My life really needs to slow down... Many friends will tell me to "breathe" and "relax" and "take some time off", which are all great concepts, except that it is not me who has a problem, it's the life around me that does.
Suppose I do change into a bathingsuit tomorrow and lay out by the pool all day... by the time I came back inside everyone would be hungry, I'd have to clean up dog doo doo, have my s-daughter remind me that we didn't pick up the new t-shirts at the church, run completely out of room because I didn't deliver the cans I've collected for our church, have a gazillion messages from friends I was suppose to call so we could do something in the afternoon with all the kids, my husband asking (again!) if I'd finished fixing the hot tub (yes I do), the trash all over the floor because I didn't change the bag... and much more.

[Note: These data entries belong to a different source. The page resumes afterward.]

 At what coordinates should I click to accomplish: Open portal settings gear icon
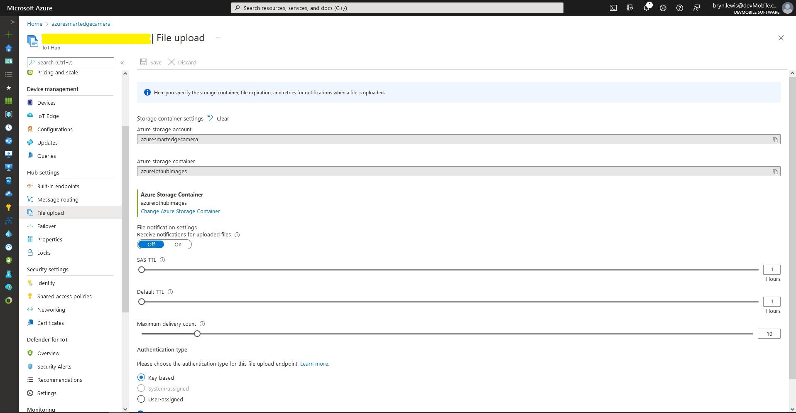[x=663, y=8]
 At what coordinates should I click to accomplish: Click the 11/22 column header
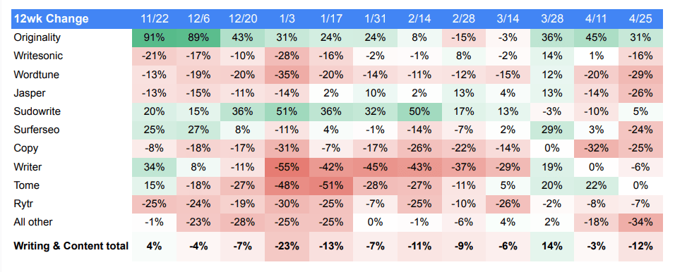point(154,19)
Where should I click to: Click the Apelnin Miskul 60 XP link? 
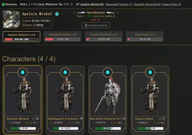[x=92, y=4]
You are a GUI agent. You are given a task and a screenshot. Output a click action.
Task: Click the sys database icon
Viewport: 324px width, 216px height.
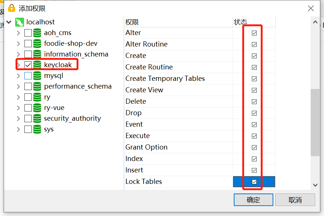point(37,129)
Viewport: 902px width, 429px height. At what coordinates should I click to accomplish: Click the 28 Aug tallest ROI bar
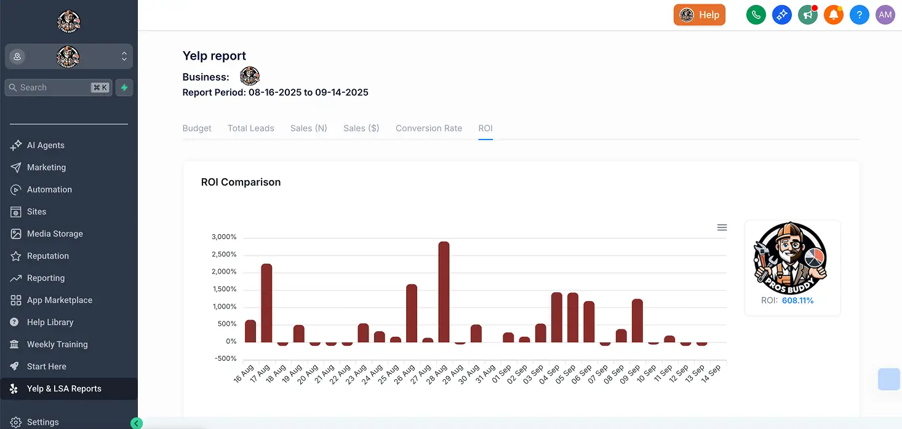444,291
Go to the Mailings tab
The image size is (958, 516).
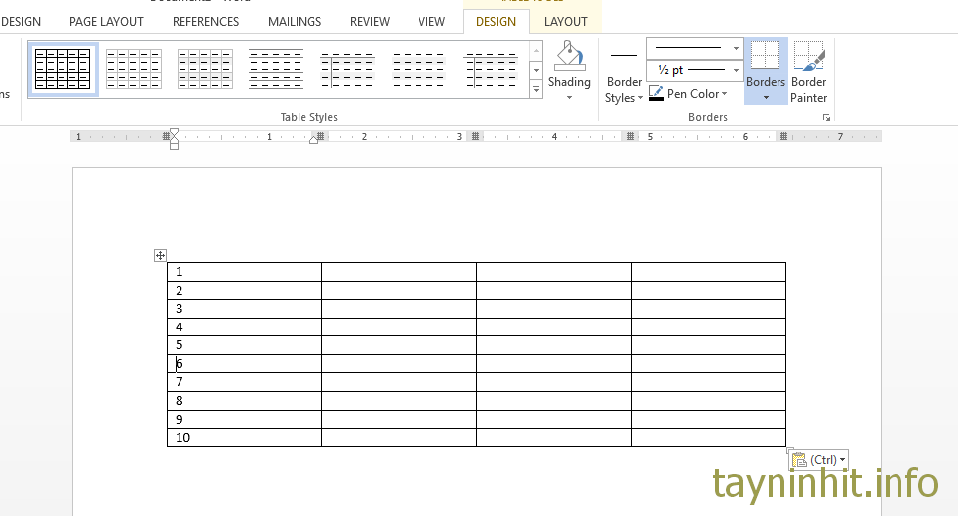pyautogui.click(x=295, y=21)
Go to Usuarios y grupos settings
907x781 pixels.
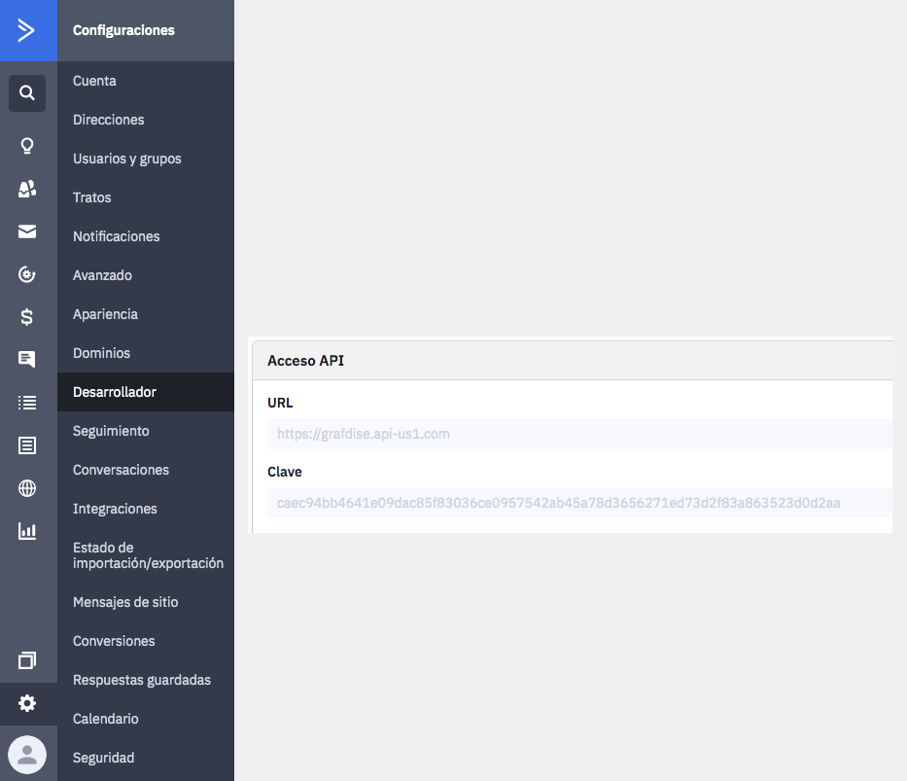pos(127,159)
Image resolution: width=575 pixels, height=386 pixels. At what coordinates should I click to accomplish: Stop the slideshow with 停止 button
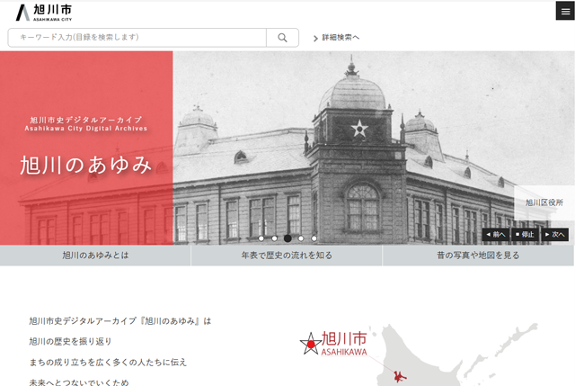[525, 234]

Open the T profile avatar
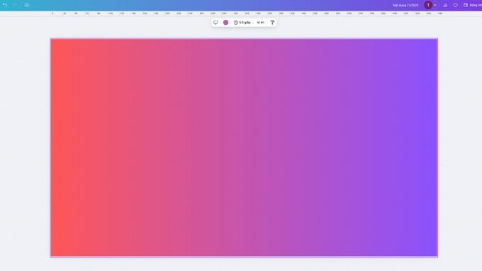(x=428, y=5)
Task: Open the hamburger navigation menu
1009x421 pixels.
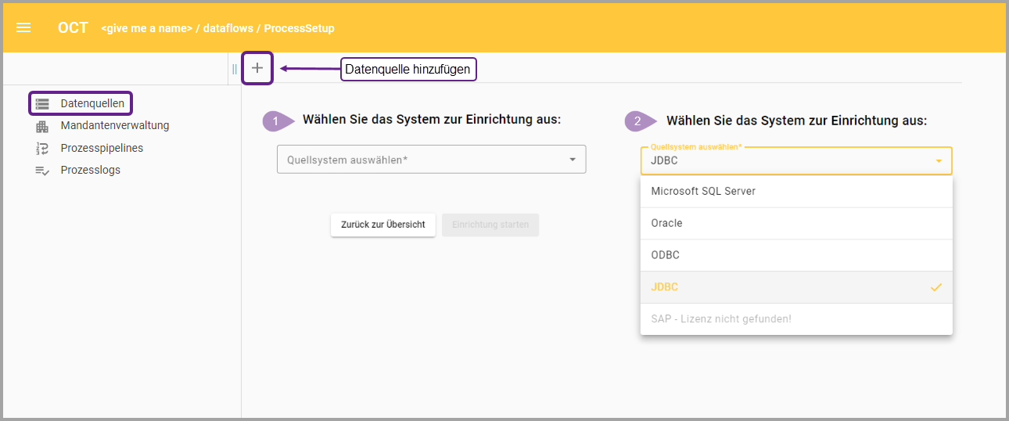Action: (x=23, y=28)
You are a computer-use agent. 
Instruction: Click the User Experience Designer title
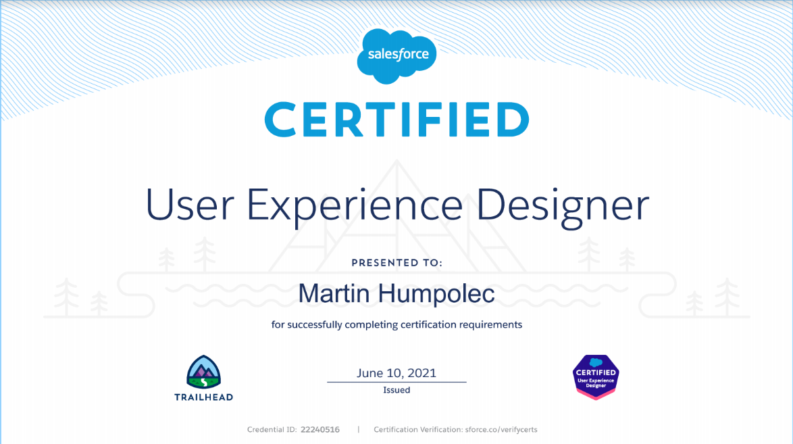[x=397, y=205]
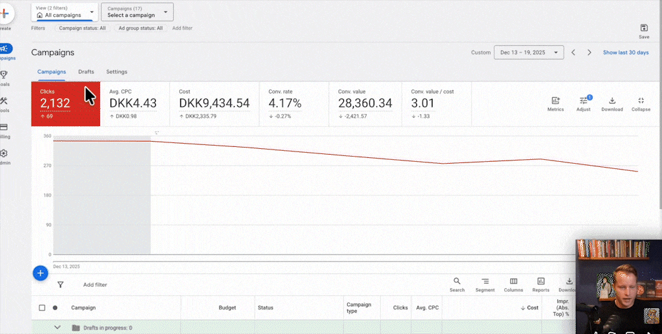This screenshot has width=662, height=334.
Task: Open the Segment options
Action: [485, 282]
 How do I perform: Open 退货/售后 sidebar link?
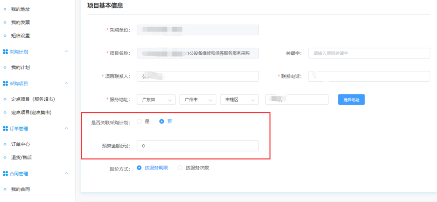(21, 157)
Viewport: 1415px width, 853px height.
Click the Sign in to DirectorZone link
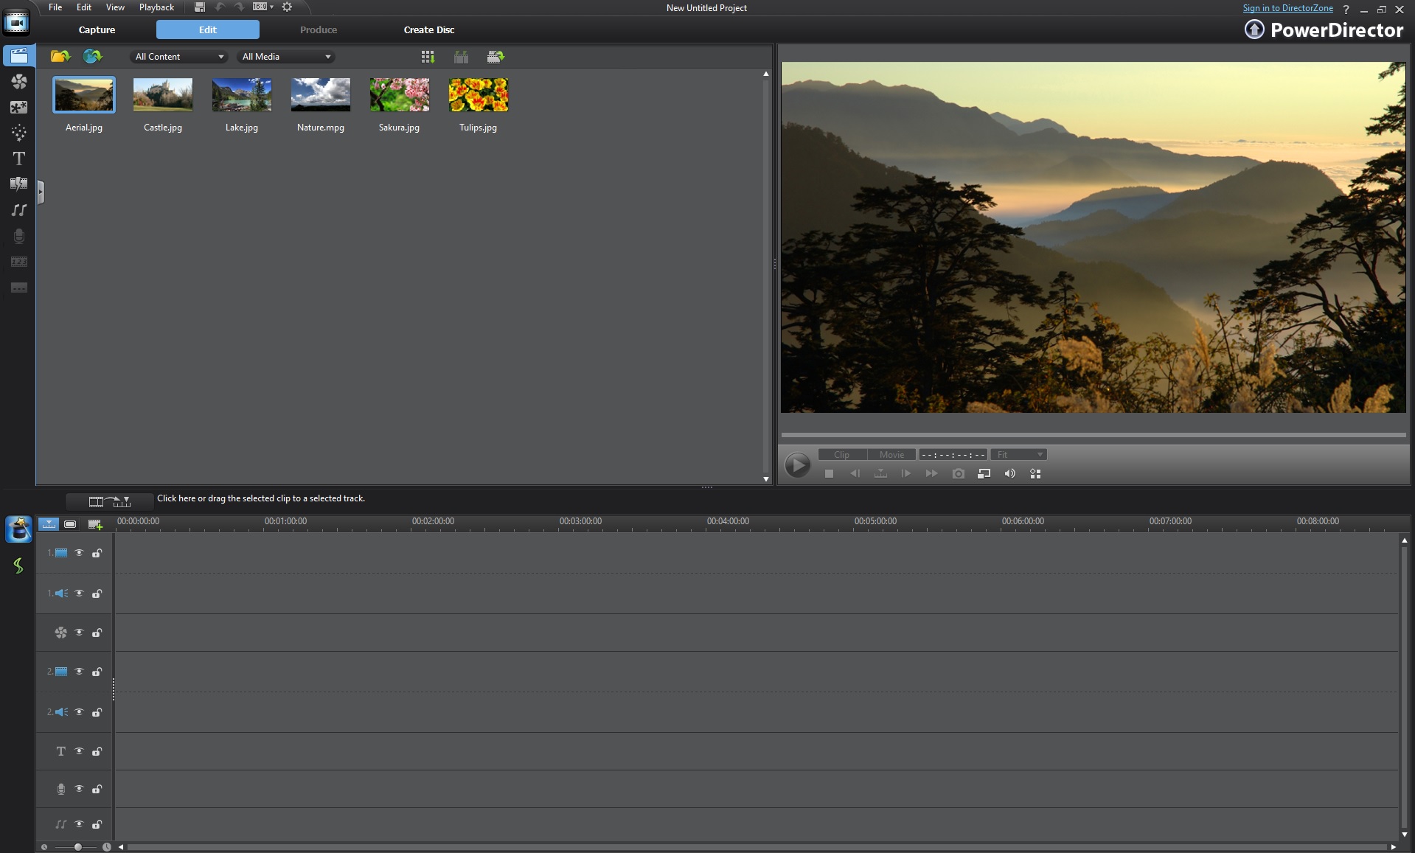click(x=1287, y=8)
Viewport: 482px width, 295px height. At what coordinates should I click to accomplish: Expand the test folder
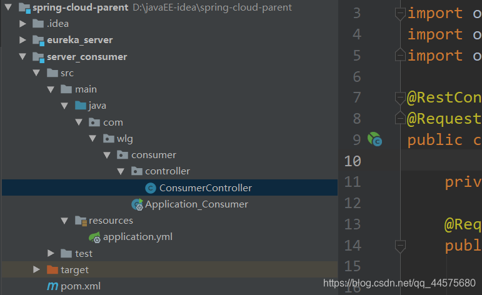coord(51,253)
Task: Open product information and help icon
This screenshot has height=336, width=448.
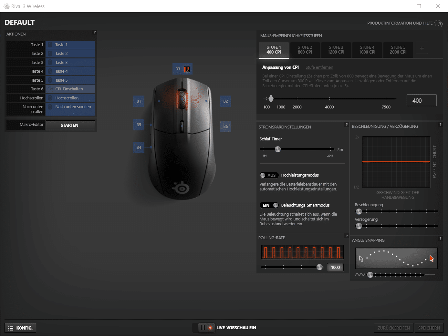Action: click(438, 23)
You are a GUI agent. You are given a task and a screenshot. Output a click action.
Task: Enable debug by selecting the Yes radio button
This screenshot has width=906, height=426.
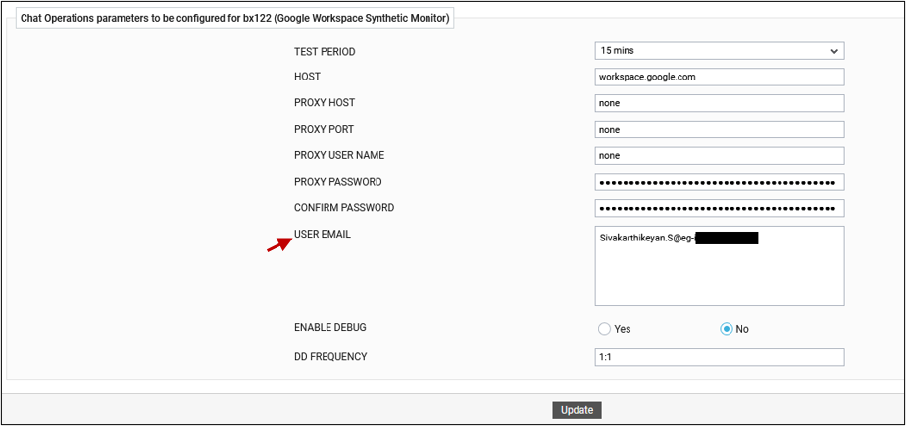coord(605,329)
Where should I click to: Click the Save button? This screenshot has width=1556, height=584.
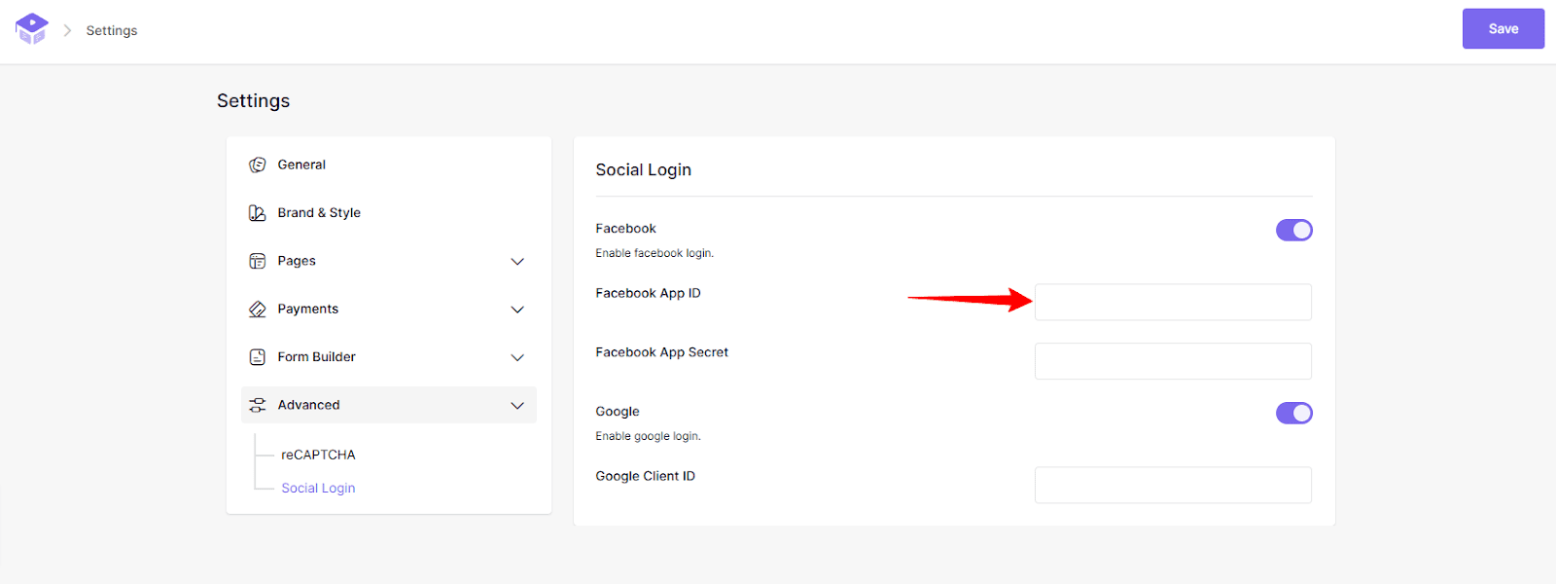pos(1503,28)
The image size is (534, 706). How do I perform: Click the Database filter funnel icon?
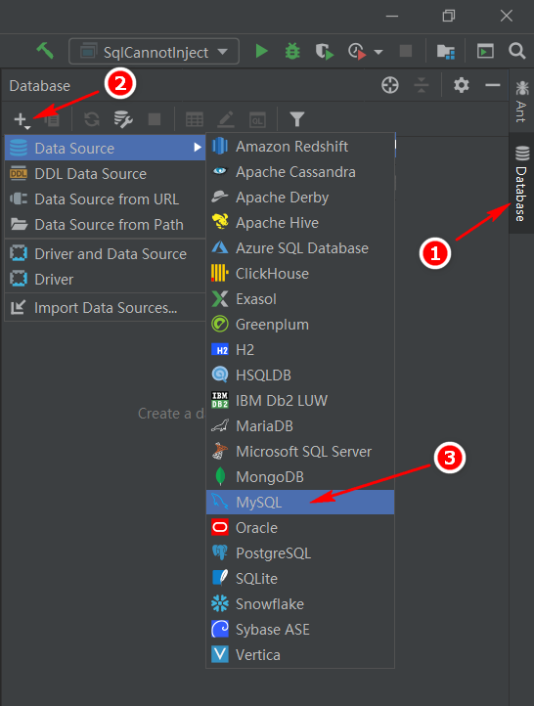click(297, 119)
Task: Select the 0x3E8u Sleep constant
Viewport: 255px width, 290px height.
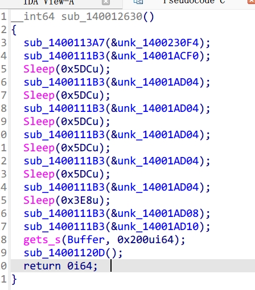Action: pyautogui.click(x=80, y=200)
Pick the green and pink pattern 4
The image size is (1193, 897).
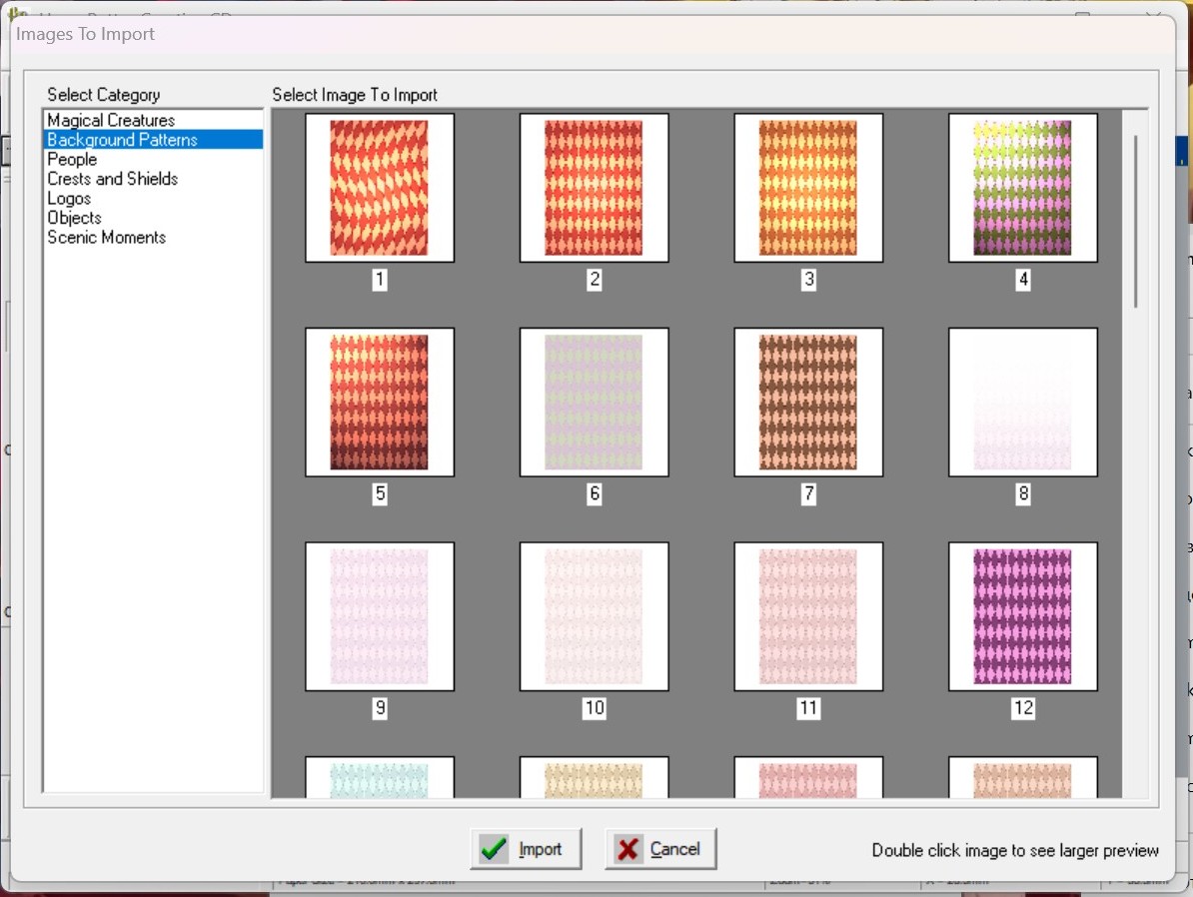[x=1022, y=188]
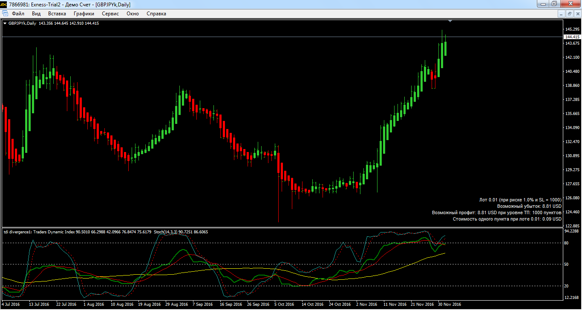582x310 pixels.
Task: Open the Графики menu
Action: (x=84, y=14)
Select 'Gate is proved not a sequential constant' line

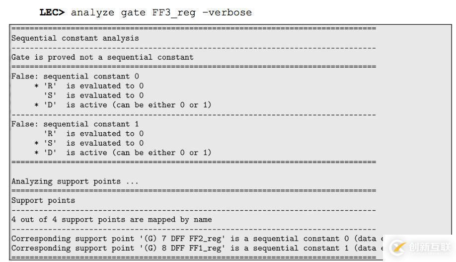click(102, 57)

So I would have to: feed everyone some cereal, clean up fossilized dog shit, go by the church on Monday to pick up the tees, bring the cans along and find the home where they now need to be dropped off, apologetically call back my friends (3 of them), finish the hot tub now that I have the part I need, clean up trash... and much more.
Now, is it worth it to me? Heck NO. As much as I know people have the best interest at heart when they tell me to slow down, they don't realize I'm running in front of a snowball that keeps going and growing the longer I let it go. Which was wonderful when I was single, but not since I started working for the little bosses with runny noses... most demanding job I've ever had. Oh! and I don't get paid. Or vacation. Or sick time. Or a Christmas Bonus. Or even my own desk! Or my own anything!!
Then Clara hugs me, tells me she loves me sooo much. She asks if I'm ok when she thinks I'm hurt and she does things to make me laugh.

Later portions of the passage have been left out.